Des milliers de soldats sont donc mobilisés côté libanais, où se trouveraient la moitié des jihadistes, soit 600 combattants. La bataille va être difficile à mener : leurs ennemis peuvent à tout moment mener des attaques kamikazes, technique couramment utilisée par le groupe Etat Islamique. Ils se cachent dans un réseau de grottes et caves au milieu de ces chaînes montagneuses.
Un terrain difficile, sur lequel excelle la branche armée du Hezbollah, habituée à s'entraîner dans les régions montagneuses du Sud du Liban, frontalières avec Israël. Ses combattants sont d'ailleurs présents dans cette bataille contre Daech, mais ils se battent de l'autre côté de la frontière, avec l'armée syrienne. Dimanche, l'organe de communication du Hezbollah a annoncé avoir libéré une partie de la zone contrôlée par Daech en Syrie.
D'un côté comme de l'autre de la frontière, on se défend fermement de mener une action conjointe. Le général Ali Qanso, responsable de la communication de l'armée libanaise insiste : "Nous ne nous sommes pas coordonnés, ni avec le Hezbollah, ni avec l'armée syrienne." Le Hezbollah, lui, n'a pas mentionné l'armée libanaise dans son communiqué annonçant son attaque en Syrie, lancée au même moment que l'offensive "Aube du Jurd".

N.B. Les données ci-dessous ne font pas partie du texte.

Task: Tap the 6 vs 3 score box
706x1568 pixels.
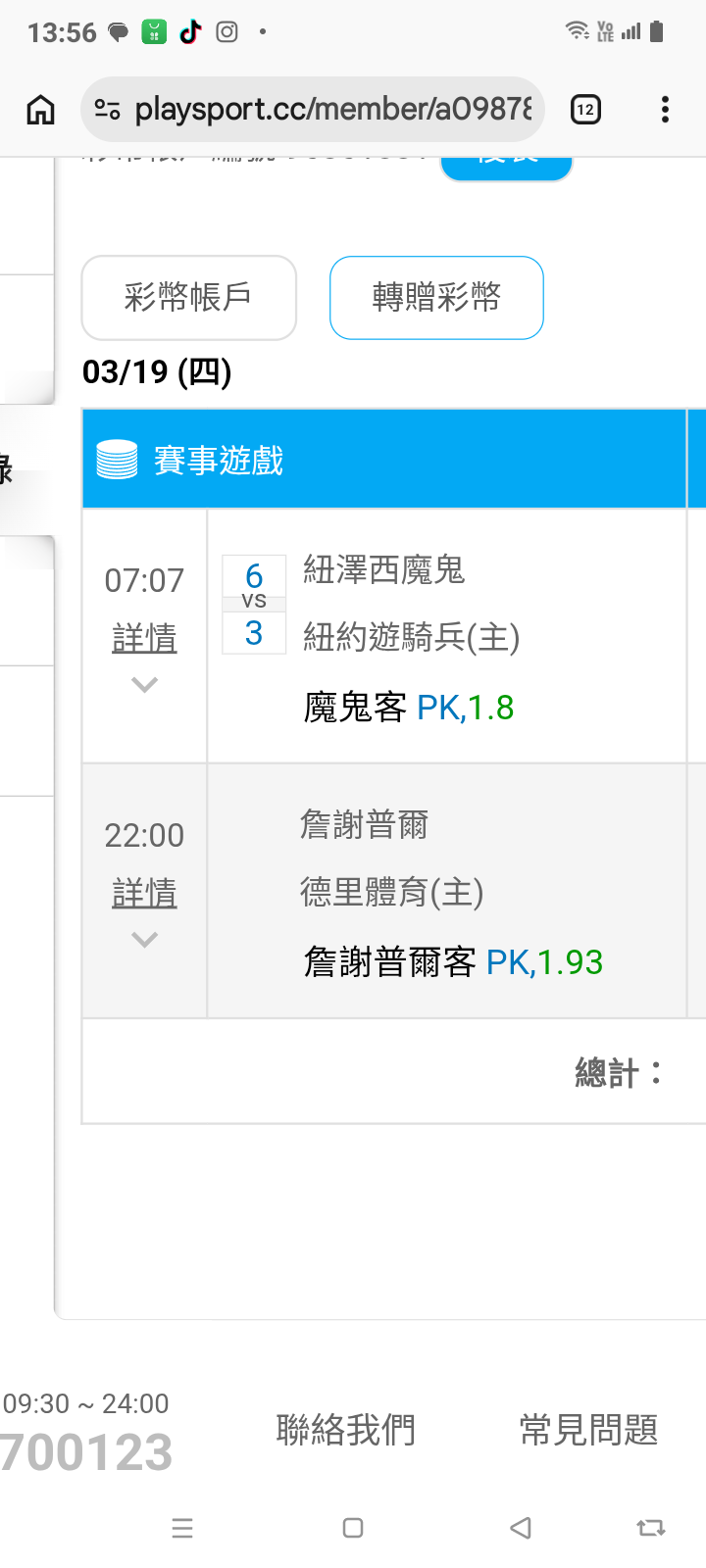Action: 254,605
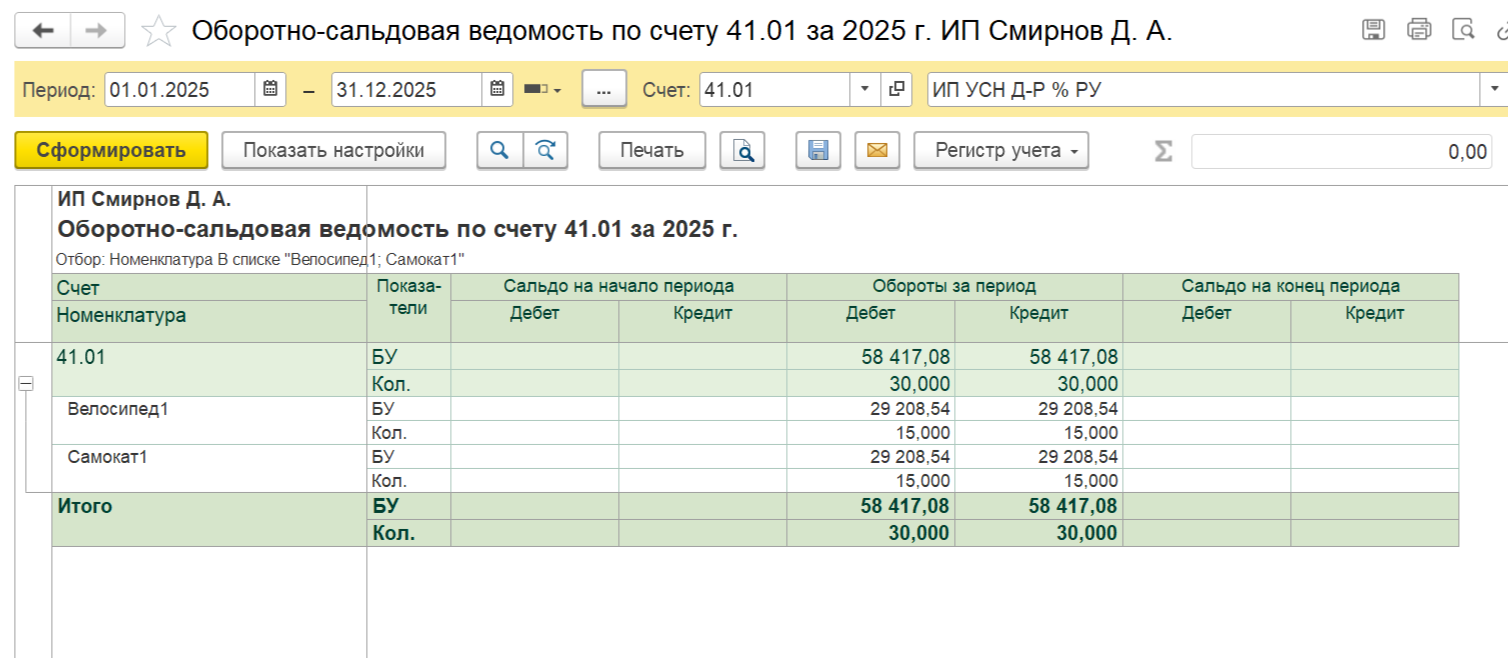Open the Регистр учета dropdown menu
Image resolution: width=1508 pixels, height=658 pixels.
pyautogui.click(x=1001, y=151)
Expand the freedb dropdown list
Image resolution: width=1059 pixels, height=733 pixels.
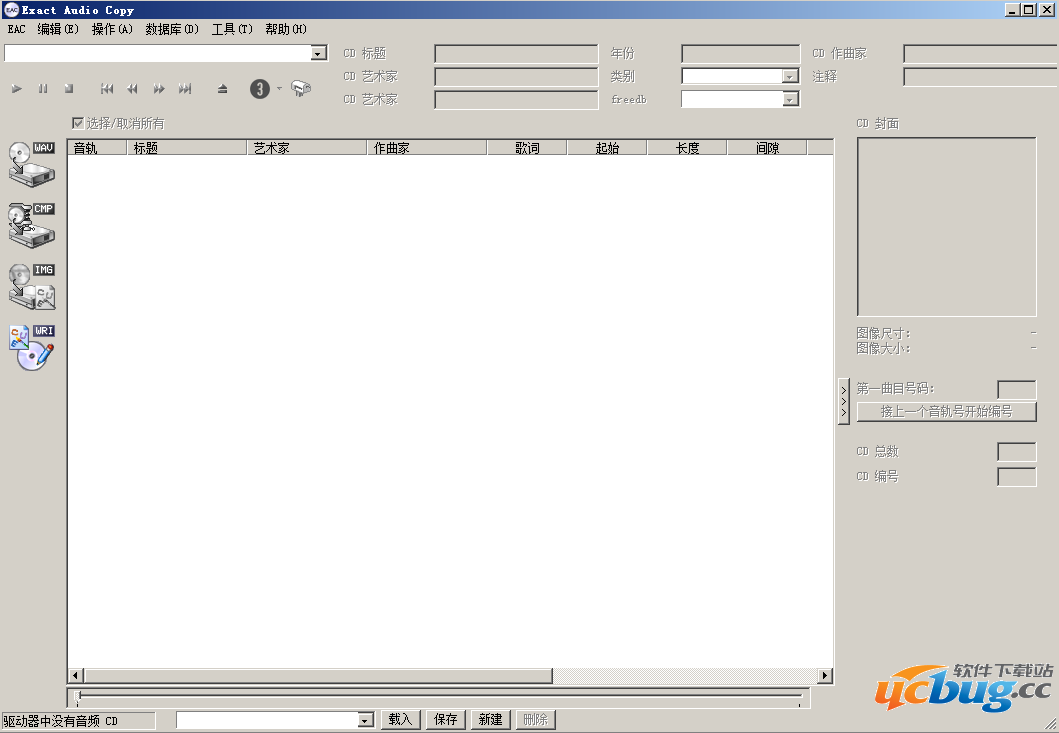click(789, 99)
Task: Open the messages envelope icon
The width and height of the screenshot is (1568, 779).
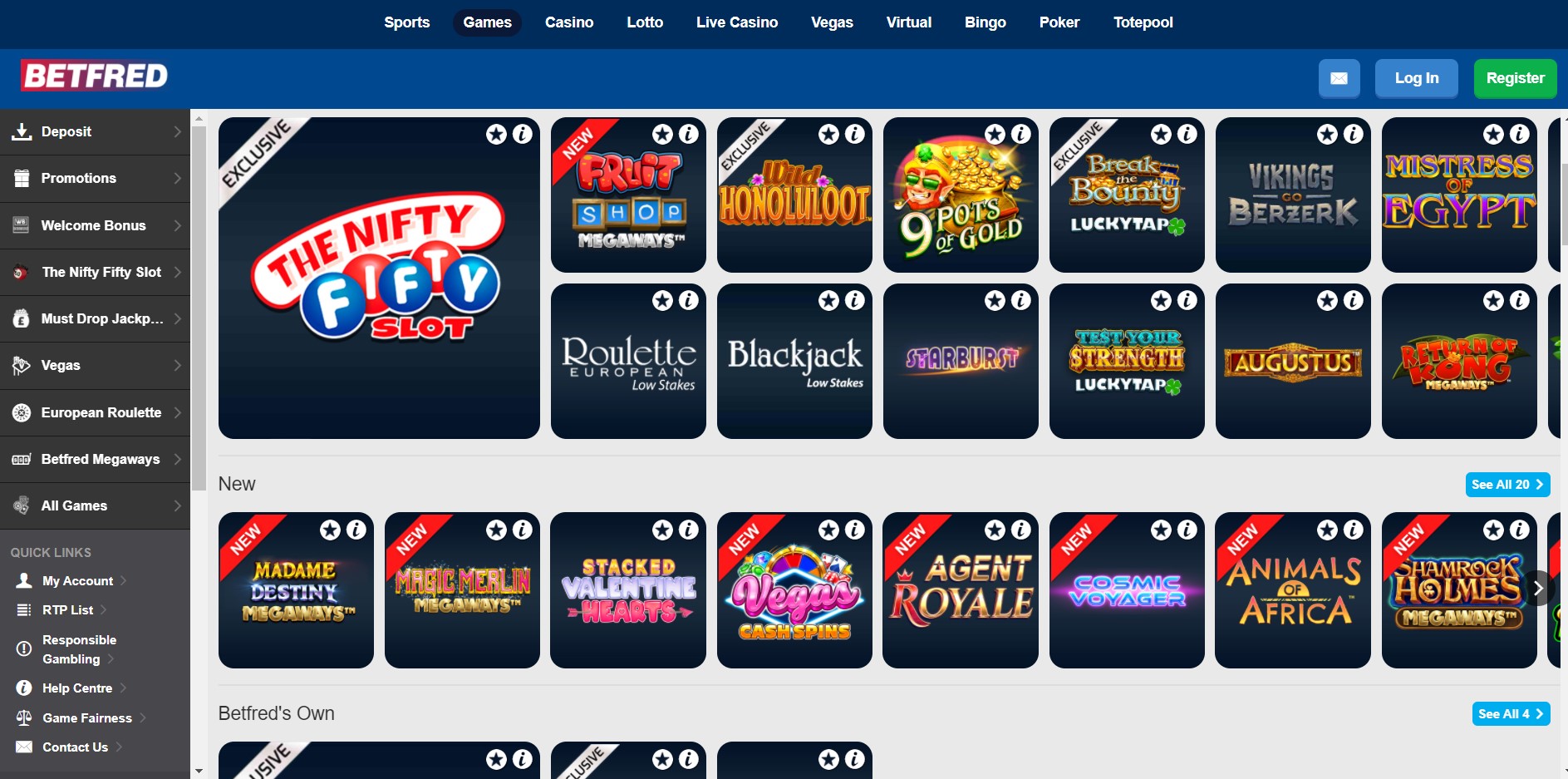Action: pos(1339,78)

Deux armées gouvernementales et une milice armée se battent donc au même moment, au même endroit, contre le même ennemi, mais refusent d'admettre une quelconque coordination. Peu crédible, selon des experts militaires libanais. Certains observateurs avancent comme explication la politique de neutralité du gouvernement libanais face au conflit syrien : il ne veut pas combattre avec l'armée syrienne. Mais les dessous diplomatiques de la bataille vont bien au-delà des frontières syriennes et libanaises.
Si l'armée libanaise, souvent considérée comme faible par les observateurs, a pu se renforcer ces dernières années, c'est notamment grâce à des livraisons d'armes, financées par plusieurs pays, dont les Etats-Unis.

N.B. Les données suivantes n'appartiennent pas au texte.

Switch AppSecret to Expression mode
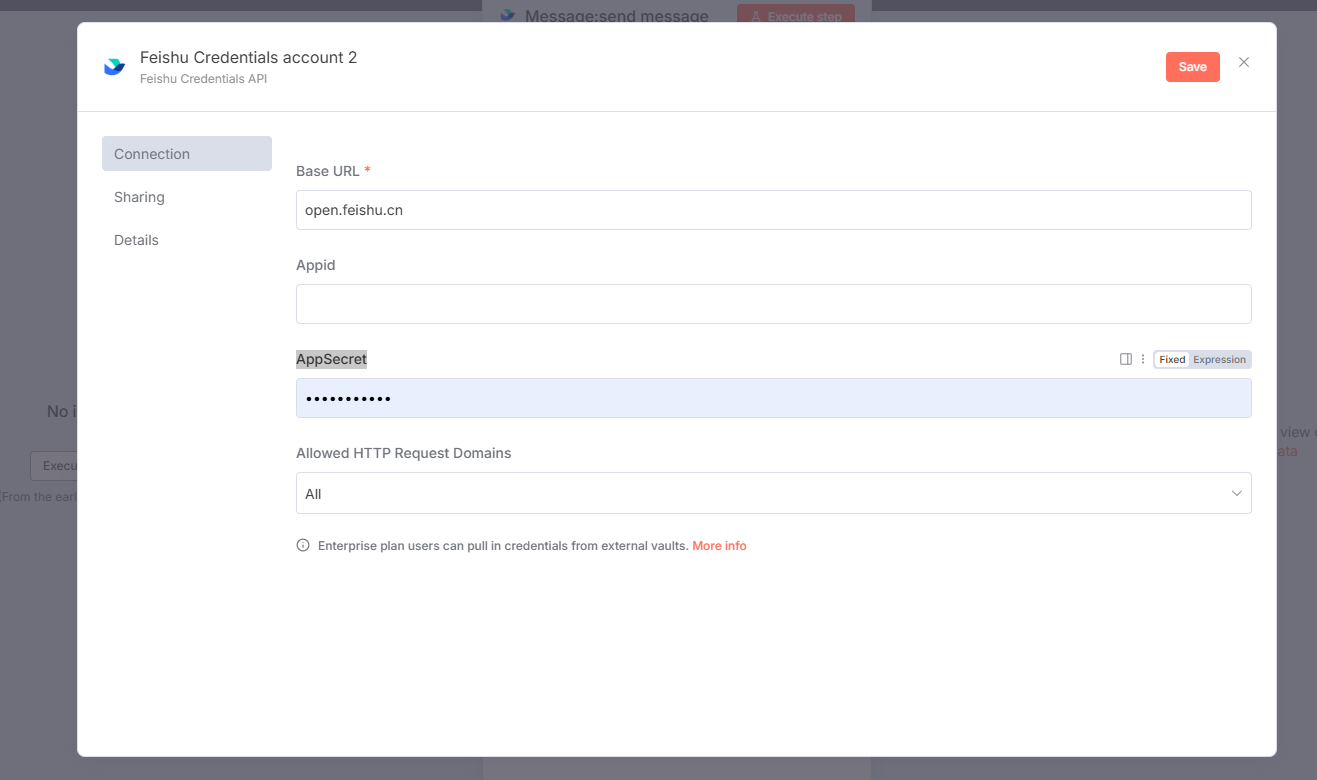The width and height of the screenshot is (1317, 780). (1219, 359)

Mais l'échiquier politique libanais est complexe : le Hezbollah fait partie du gouvernement, sous les ordres duquel agit l'armée. Sa branche politique fait partie des hauts rangs du pouvoir libanais, qui souhaite rester neutre. Mais sa branche armée est engagée auprès de l'armée de Bachar Al Assad.
En outre, le parti chiite est soutenu par l'Iran, pays que le président américain Donald Trump accuse de "soutenir le terrorisme". Les branches armée comme politique du Hezbollah restent classées officiellement comme "terroristes" par les Etats-Unis.
Les Etats-Unis ont donc tout intérêt à ce que les actions militaires de l'armée libanaise soient totalement dissociées de celles du Hezbollah, en tout cas officiellement. Surtout que les livraisons d'armes américaines aux soldats du pays du Cèdre se sont intensifiées : la dernière est arrivée quelques jours avant le début de l'offensive.
Selon Aram Nerguizian, analyste pour le "Center for Strategic and International Studies" à Washington, l'armée libanaise ne peut pas se permettre de perdre cette bataille. "Un échec, ou un risque d'échec, renforcerait l'argument du Hezbollah que son rôle - et celui de l'Iran - sont indispensables pour la stabilité du Liban."
L'issue de l'offensive "Aube du Jurd" est donc cruciale, bien au-delà des frontières du Liban. Comme le souligne l'éditorialiste libanaise Scarlett Haddad dans l'Orient le jour, tout repose désormais sur la possibilité de négociations "entre l'armée et les combattants de Daech, pour assurer le départ de ces derniers et faire ainsi l'économie d'une bataille avec son cortège de victimes dans les rangs de l'armée." Et si elles aboutissent, restera alors un problème à résoudre, selon l'éditorialiste : celui de la destination finale des combattants de Daech.